Martin returns home, finds Laura’s corpse, and tries to attack Alice. Big mistake. Edward shoves his head in a vise and crushes it like a stale maple cookie. The film could have ended there — Alice and Edward, lovers in blood and wood shavings, living happily ever after in a half-finished house. Instead, we get another 30 minutes of clumsy plotting.

The Sister Shows Up: Because Every Horror Movie Needs One

Alice’s sister Rachel arrives, immediately notices the bodies, and makes the bold suggestion that maybe — just maybe — Alice shouldn’t live in a murder house with a ghost contractor. Edward, apparently threatened by sisterly intervention, gets violent. Alice, enraged that her new undead lover manhandled Rachel, finally turns on him. Because apparently the murders were fine, but laying a hand on family is where she draws the line.

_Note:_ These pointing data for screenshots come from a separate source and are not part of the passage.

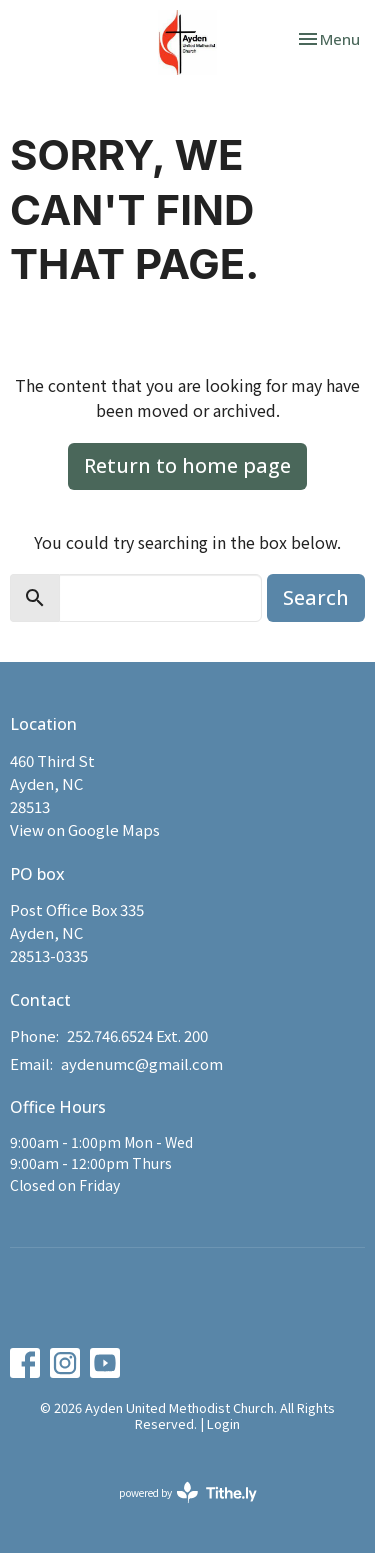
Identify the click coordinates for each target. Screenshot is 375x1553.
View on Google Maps (85, 829)
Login (223, 1423)
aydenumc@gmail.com (142, 1063)
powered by (188, 1492)
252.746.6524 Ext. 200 (137, 1035)
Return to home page (187, 465)
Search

The Final Showdown: Burning Down the House

Alice discovers Edward’s weakness: damage to the house itself. Yes, this is the kind of horror logic we’re dealing with. So she grabs a blowtorch and sets fire to the unfinished dream home. Edward, who’s been invincible up until now, suddenly becomes a Looney Tunes character, flailing and chasing them briefly before burning away. Alice and Rachel flee, proving once again that in Canadian horror, fire safety is the real hero.

Why It Fails:

  1. Tone-Deaf Romance: Watching Alice fall for Edward is less “Beauty and the Beast” and more “Beauty and the Guy from Your HOA Who Won’t Stop Offering to Fix Your Fence.” It’s not creepy; it’s just awkward.

  2. Ghost Rules Are Nonsense: Edward can cut people’s arms off, crush heads, and commit murder freely. But break a few floorboards and suddenly he’s toast? Even Ghostbusters II had more consistent lore.

  3. Kills Without Thrills: Horror fans want inventive gore. Here, we get a couple of mutilations, a nail gun, and a vise. It’s all staged with the energy of a DIY instructional video.

  4. Lifeless Characters: Alice is a blank slate. Martin is a pompous caricature. Rachel exists solely to give Alice someone to protect. Edward is the only one with personality, but his character is written like someone stapled together clichés from a hardware store ad.

  5. Made-for-TV Aesthetic: The cinematography is flat, the pacing sluggish, and the atmosphere nonexistent. For a film about a murderous ghost, it looks more like a Lifetime movie about bad renovations.

Wings Hauser Deserves Better

Wings Hauser, bless him, goes all in. He delivers lines like he’s channeling Jack Nicholson through a bottle of Canadian whiskey. Unfortunately, the script doesn’t back him up. Instead of a menacing supernatural villain, he comes off like the eccentric uncle who shows up at family gatherings to brag about fixing his own roof with a chainsaw.

Final Verdict: Not Worth the Wood

The Carpenter could have been fun camp — a supernatural slasher where a ghost contractor uses power tools to carve through victims while dropping cheesy one-liners. Instead, it plays everything straight, draining the humor and energy out of its premise. What’s left is a dull, awkwardly paced horror melodrama that confuses home renovation with terror.

It’s not scary, it’s not sexy, and it’s not entertaining. It’s just… unfinished, like the house at its center.

If you want home-renovation horror, watch The Toolbox Murders. If you want supernatural romance, watch Ghost. If you want to waste 90 minutes watching Wings Hauser swing a hammer while Lynne Adams stares blankly into the middle distance, The Carpenter is waiting for you — hopefully on VHS in a bargain bin, where it belongs.